From the first line to the last, set down the material exactly, leaving out its pictures.

------------------------------------------------------------------------

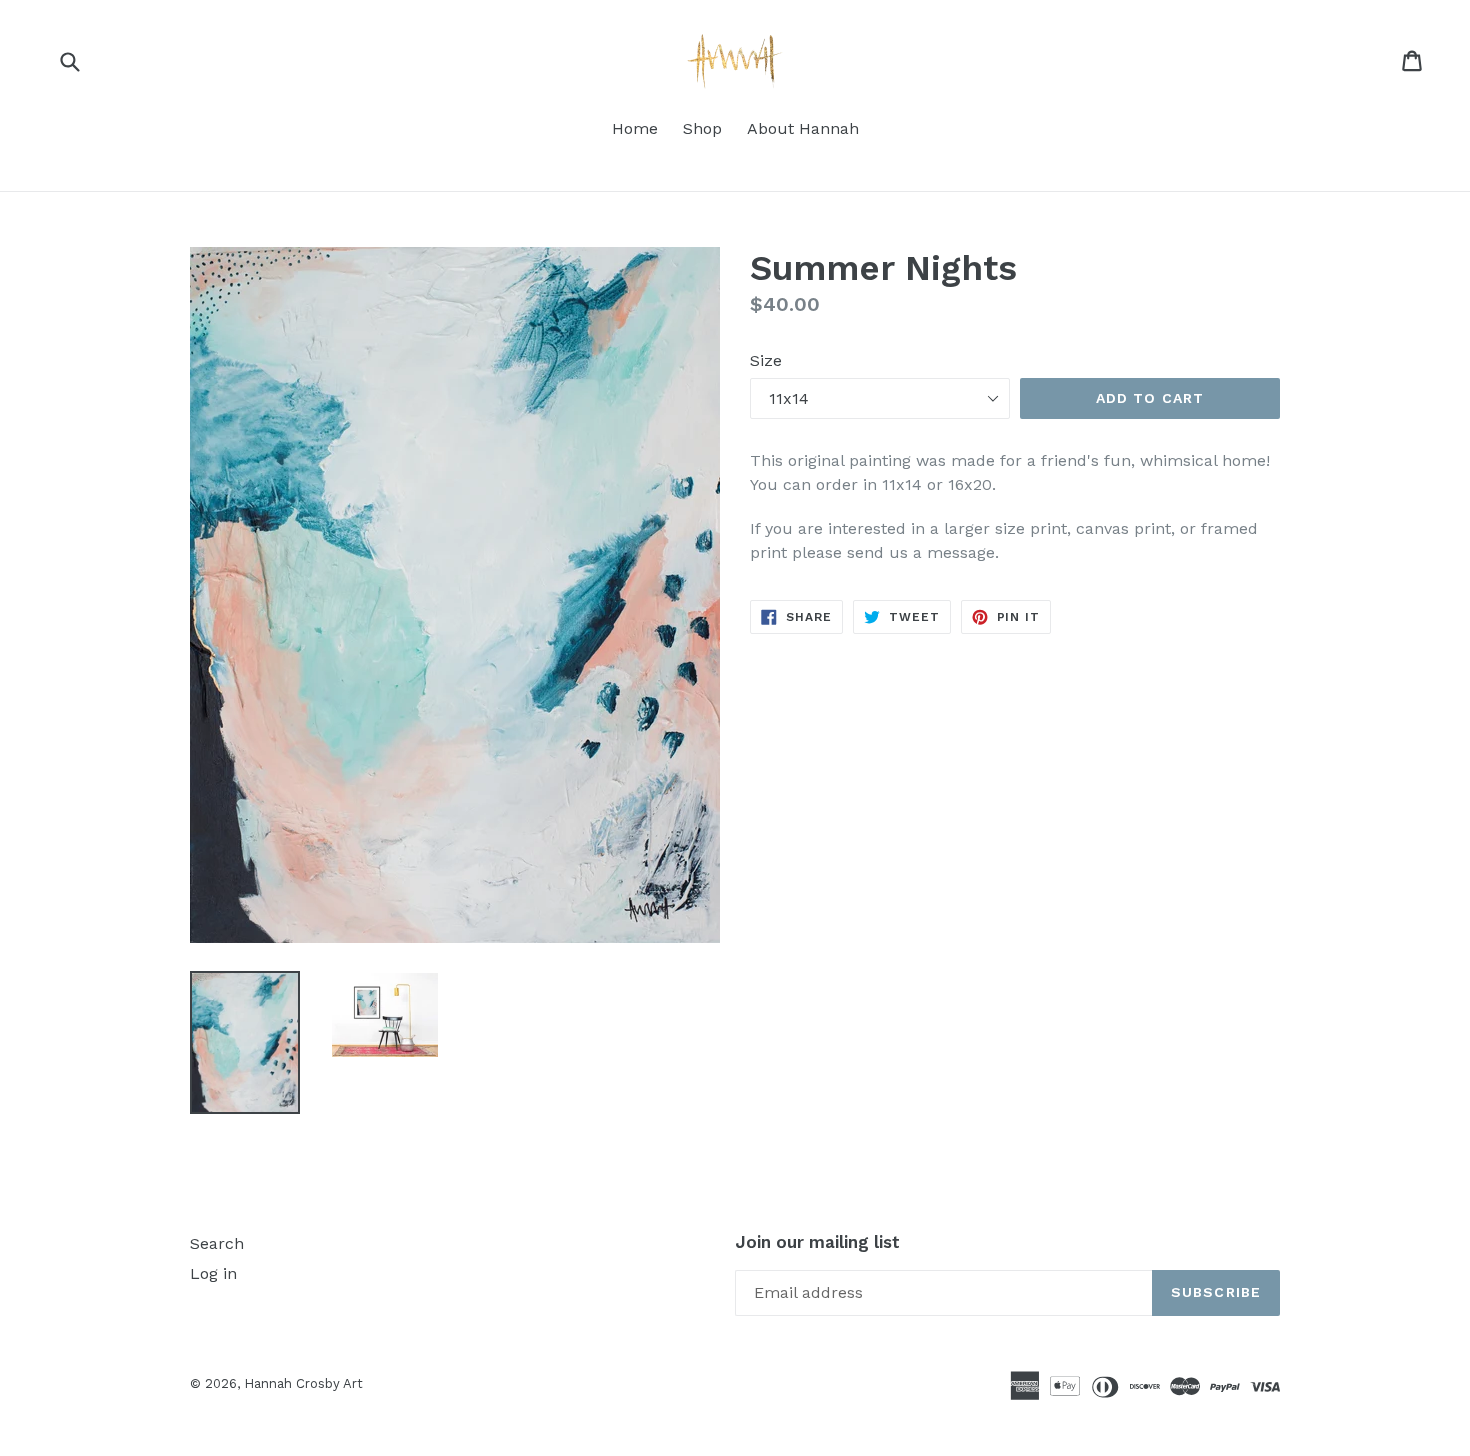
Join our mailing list (817, 1242)
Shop (702, 128)
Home (635, 128)
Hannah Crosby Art (303, 1383)
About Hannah (803, 128)
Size (766, 360)
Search (217, 1243)
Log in (213, 1273)
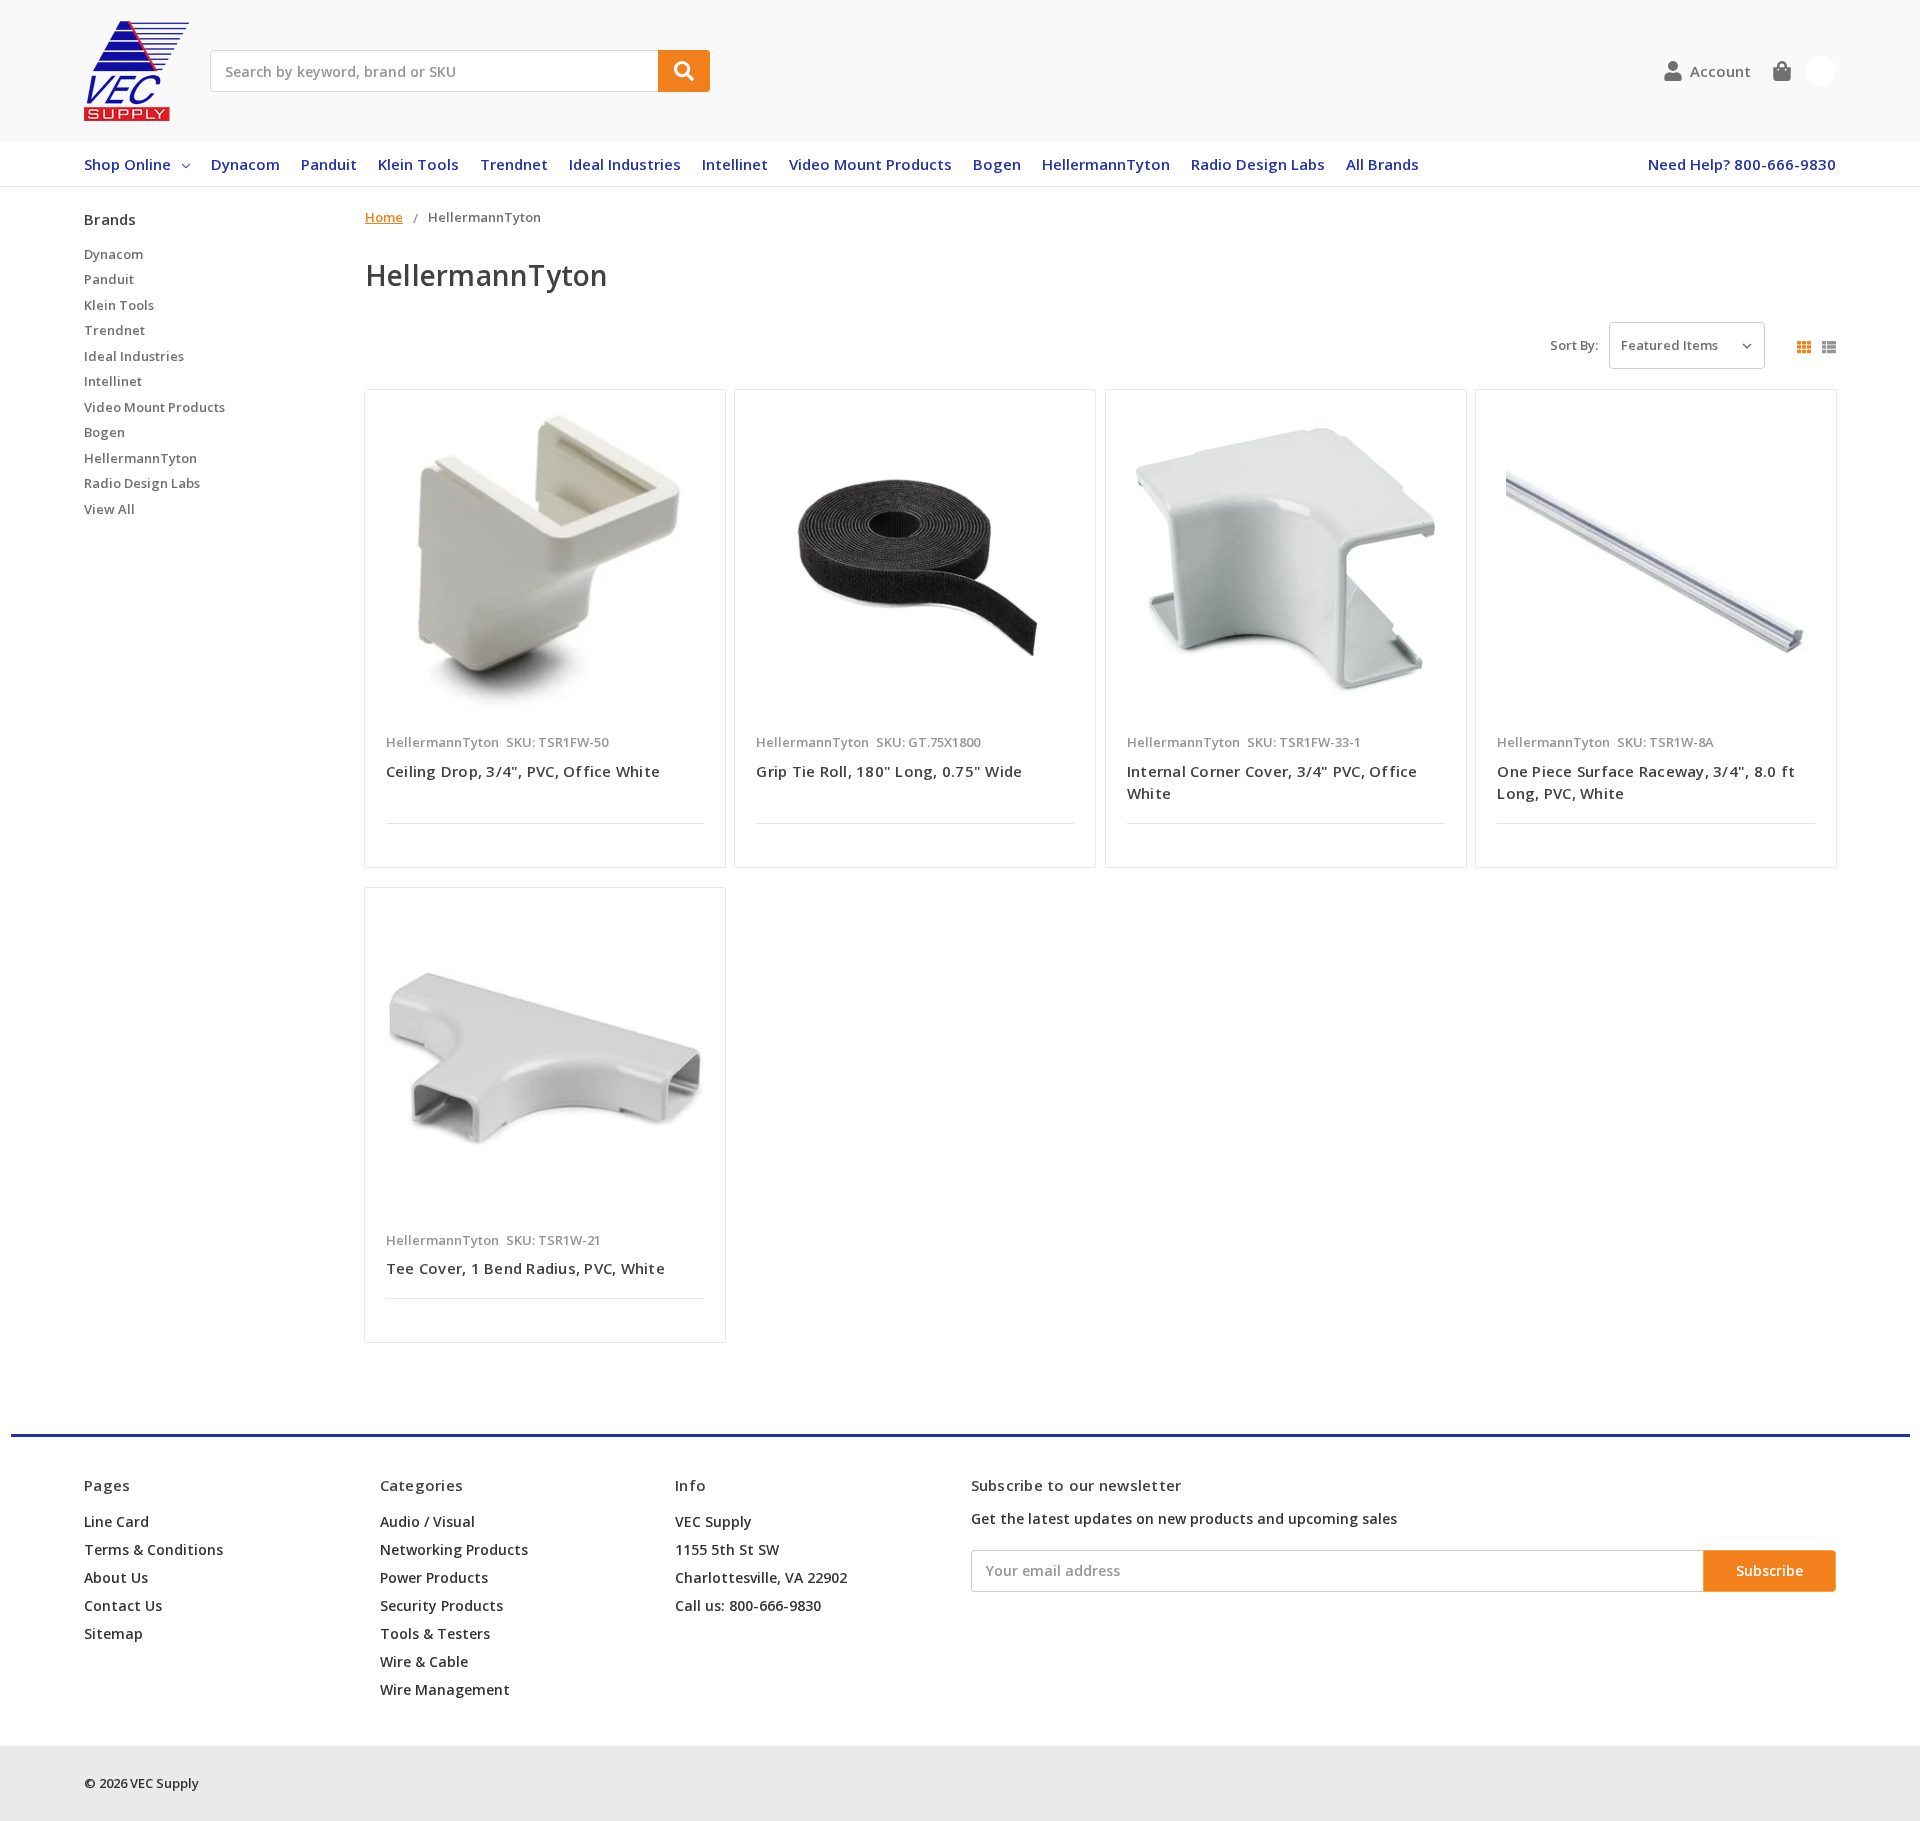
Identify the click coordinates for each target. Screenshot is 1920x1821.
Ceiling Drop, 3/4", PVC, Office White (523, 771)
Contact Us (123, 1605)
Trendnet (514, 164)
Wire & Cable (424, 1661)
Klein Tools (418, 164)
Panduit (329, 164)
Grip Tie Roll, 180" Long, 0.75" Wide (889, 771)
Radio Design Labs (1258, 164)
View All (109, 509)
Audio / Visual (427, 1521)
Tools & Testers (435, 1633)
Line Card (116, 1521)
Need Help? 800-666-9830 (1742, 164)
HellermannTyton (1106, 164)
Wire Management (445, 1689)
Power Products (434, 1577)
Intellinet (735, 164)
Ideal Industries (625, 164)
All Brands (1382, 164)
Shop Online (127, 164)
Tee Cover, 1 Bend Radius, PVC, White (525, 1268)
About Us (116, 1577)
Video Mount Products (870, 164)
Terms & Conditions (153, 1549)
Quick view (544, 566)
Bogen (997, 164)
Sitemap (113, 1633)
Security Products (441, 1605)
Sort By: (1574, 345)
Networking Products (454, 1549)
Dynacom (245, 164)
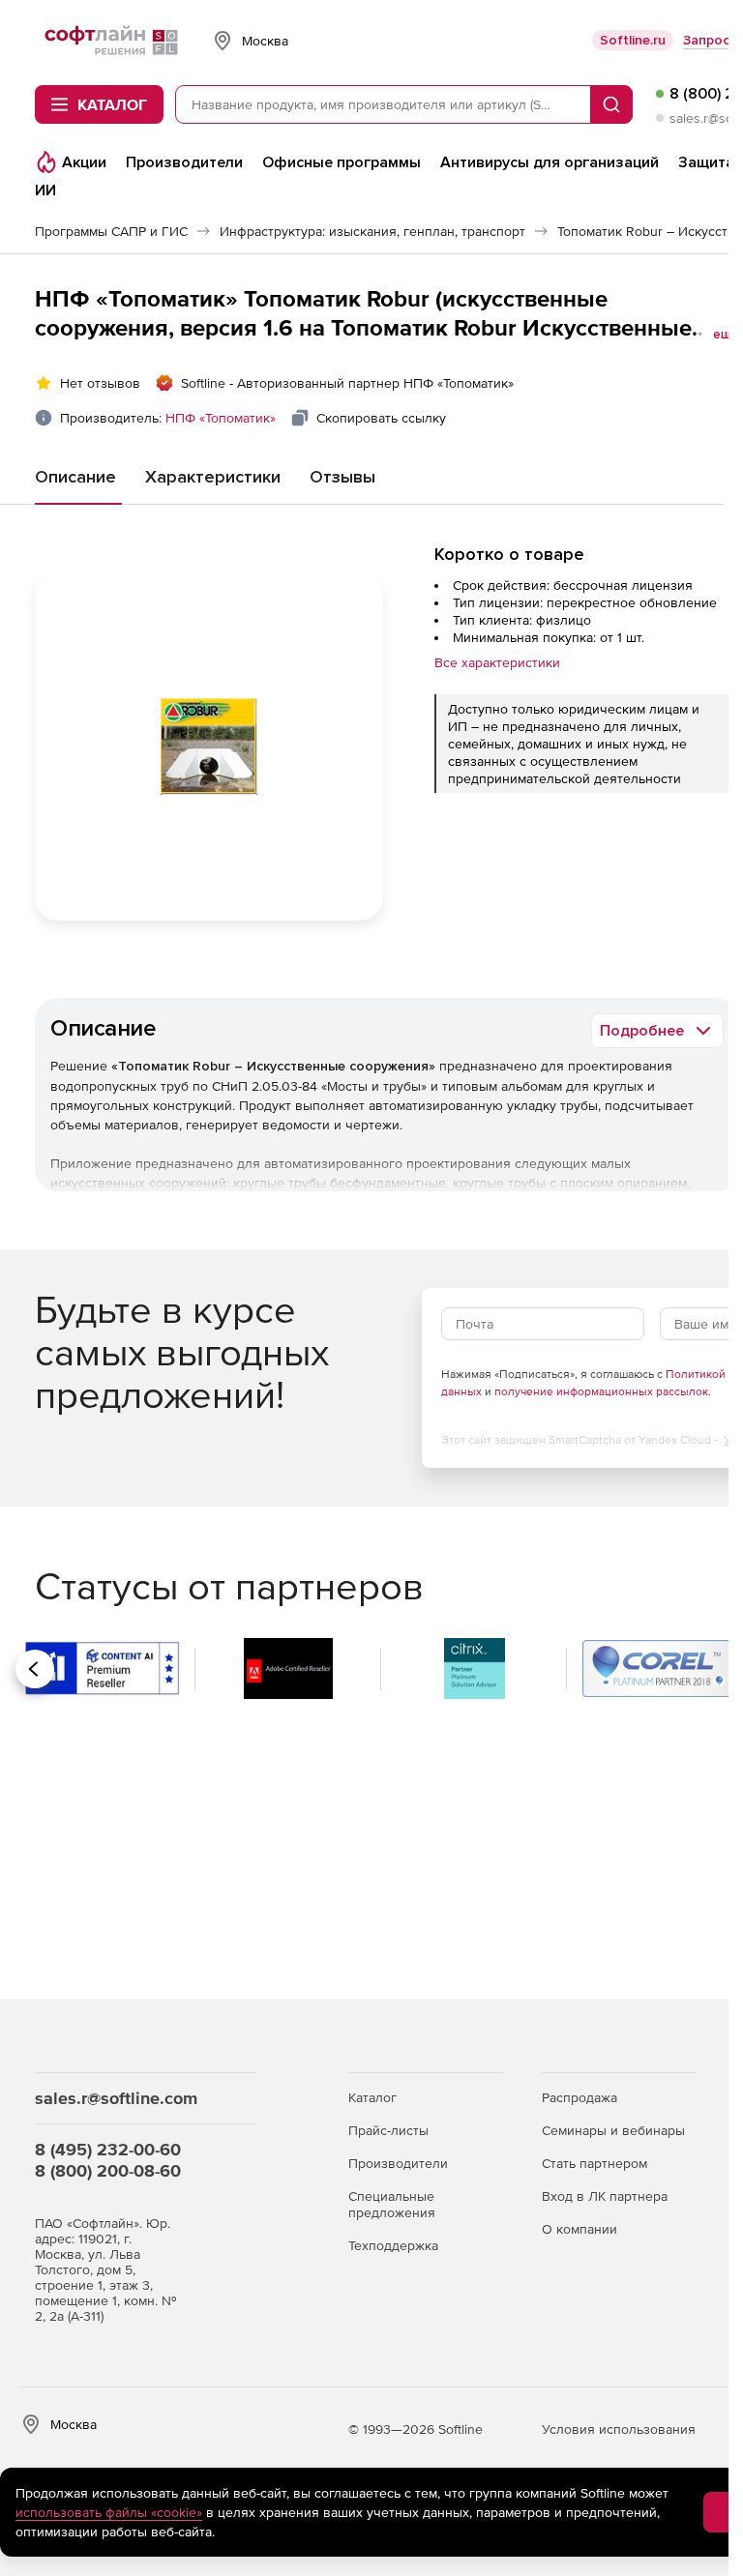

------------------------------------------------------------------------

• TASK RESPONSE:
Join our mailing list (817, 1242)
Shop (702, 128)
Home (635, 128)
Hannah Crosby Art (303, 1383)
About Hannah (803, 128)
Size (766, 360)
Search (217, 1243)
Log in (213, 1273)
Identify the click coordinates for each target. Screenshot is 1920x1821.
Ceiling Drop, 3/4", PVC, Office White (523, 771)
Contact Us (123, 1605)
Trendnet (514, 164)
Wire & Cable (424, 1661)
Klein Tools (418, 164)
Panduit (329, 164)
Grip Tie Roll, 180" Long, 0.75" Wide (889, 771)
Radio Design Labs (1258, 164)
View All (109, 509)
Audio / Visual (427, 1521)
Tools & Testers (435, 1633)
Line Card (116, 1521)
Need Help? 800-666-9830 (1742, 164)
HellermannTyton (1106, 164)
Wire Management (445, 1689)
Power Products (434, 1577)
Intellinet (735, 164)
Ideal Industries (625, 164)
All Brands (1382, 164)
Shop Online (127, 164)
Tee Cover, 1 Bend Radius, PVC, White (525, 1268)
About Us (116, 1577)
Video Mount Products (870, 164)
Terms & Conditions (153, 1549)
Quick view (544, 566)
Bogen (997, 164)
Sitemap (113, 1633)
Security Products (441, 1605)
Sort By: (1574, 345)
Networking Products (454, 1549)
Dynacom (245, 164)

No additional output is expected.